#### PAGE EXTRACT:
==================================================

Foundations before the Founding

THE STORY OF THE first Jesuits does not begin, properly speaking, until the Society of Jesus officially came into existence with the papal bull of 27 September 1540. The history of the order is unintelligible, however, when viewed apart from the life of Ignatius up to that point and apart from the Spiritual Exercises, substantially completed by him years earlier.

Ignatius and the First Companions

Iñigo LĂłpez de Loyola was born, the last of his father’s many children, most probably in 1491 at the castle of Loyola in the Basque territory of northern Spain, near Azpetia in the province of Guipuzcoa.1 He received the chivalric and academically sparse education of his class. When he was about thirteen, he was sent by his father to the household at ArĂ©valo of Juan VelĂĄzquez de CuĂ©llar, chief treasurer of King Ferdinand of Aragon, where he was trained in the manners and the skills appropriate for a courtier. He remained at ArĂ©valo for a number of years. In a visit to Loyola in 1515, Iñigo was cited in court for brawling; at that time he claimed he had been tonsured and hence had benefit of clergy. This incident and his admission much later in life that he had been indiscreet in his relationships with women—“satis liber in mulierum amore”—indicate that his clerical status, acquired we know not when, functioned for him only as a legal convenience.2
When Velåzquez died in 1517, Iñigo entered military service under Don Antonio Marique de Lara, duke of Nåjera and viceroy of Navarre. In 1521 King Francis I of France opened the first phase of his long contest with the newly elected emperor, Charles of Habsburg, who since 1516 had also been king of Spain. When French troops entered Spain and advanced on Pamplona, Iñigo was there to defend it, and on 20 May he suffered a blow from a cannonball that shattered his right leg and badly wounded his left. Despite several painful operations, the doctors were unable to save him from a lifelong limp.

==================================================

#### SET PROBLEM:
Can you sum up the extract above on Ignatius of Loyola in two sentences?

#### DATA LINES:
==================================================

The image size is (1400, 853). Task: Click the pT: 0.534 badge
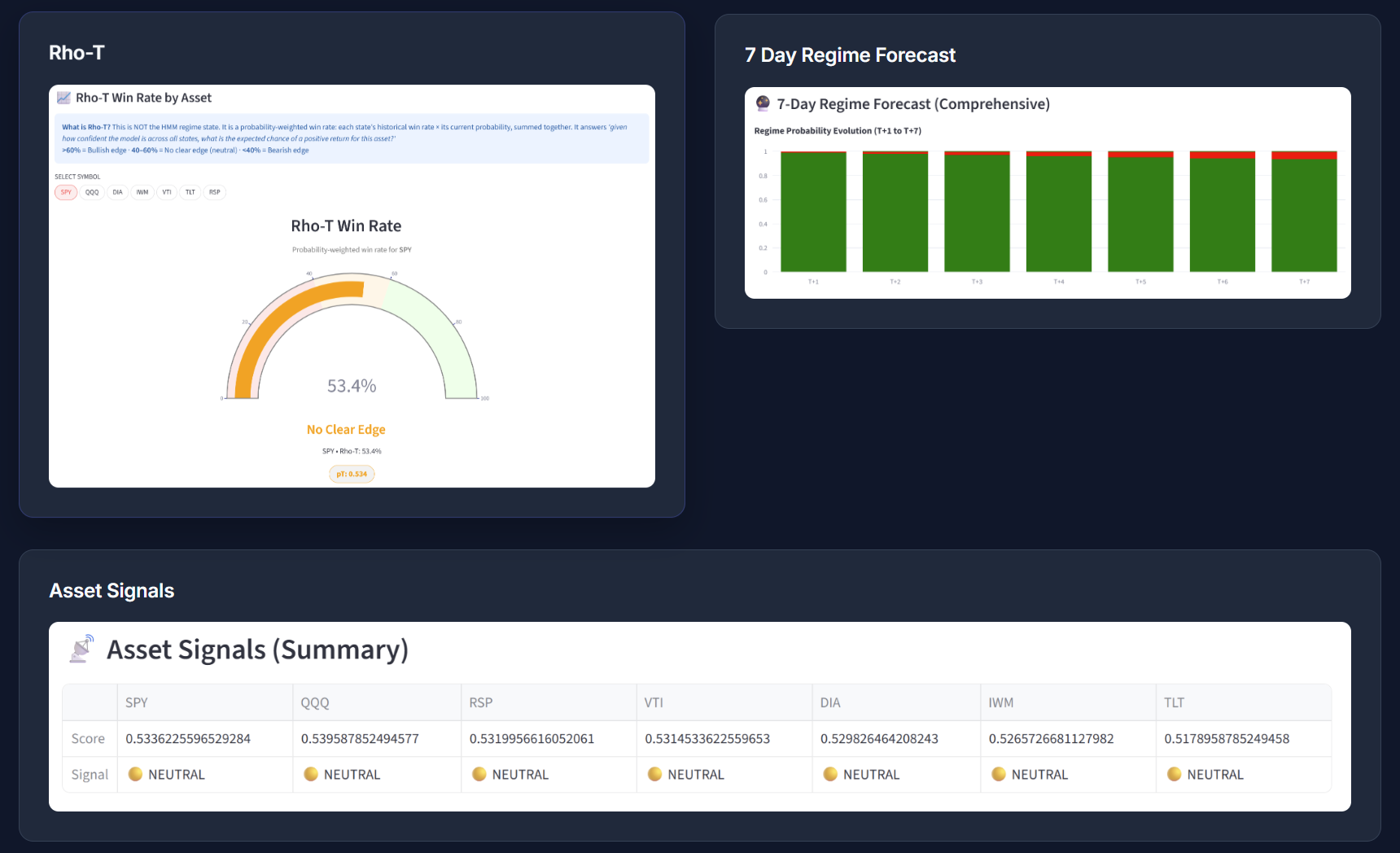coord(352,474)
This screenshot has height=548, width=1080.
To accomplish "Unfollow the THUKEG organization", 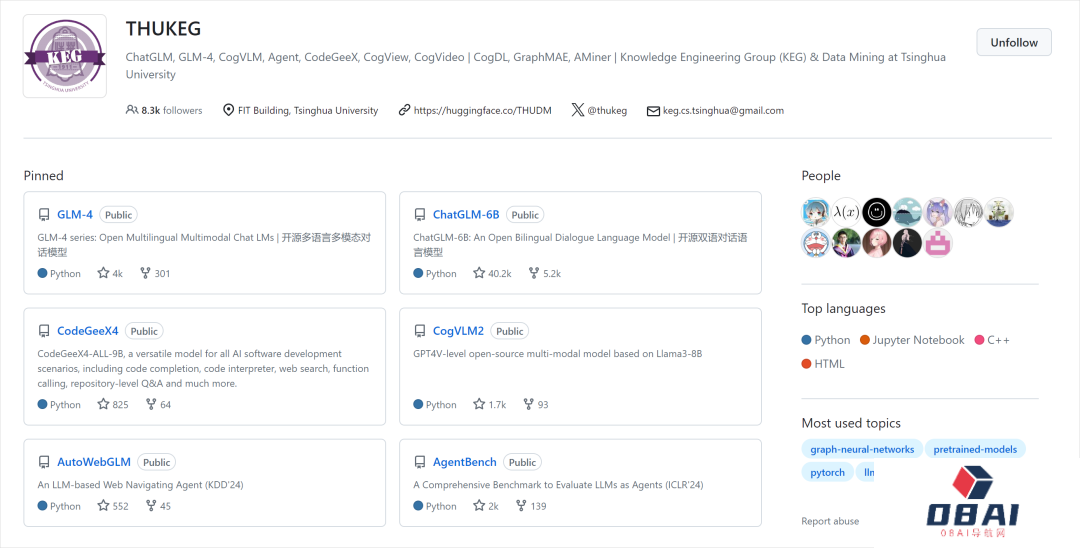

==================================================

#### SOLVED PROBLEM:
The Society of Jesus came into existence with the papal bull of 27 September 1540, but its history is unintelligible apart from Ignatius's earlier life and his Spiritual Exercises. Born most probably in 1491 at the castle of Loyola, Iñigo trained as a courtier at Arévalo and later entered military service, and while defending Pamplona on 20 May 1521 he was struck by a cannonball that left him with a lifelong limp.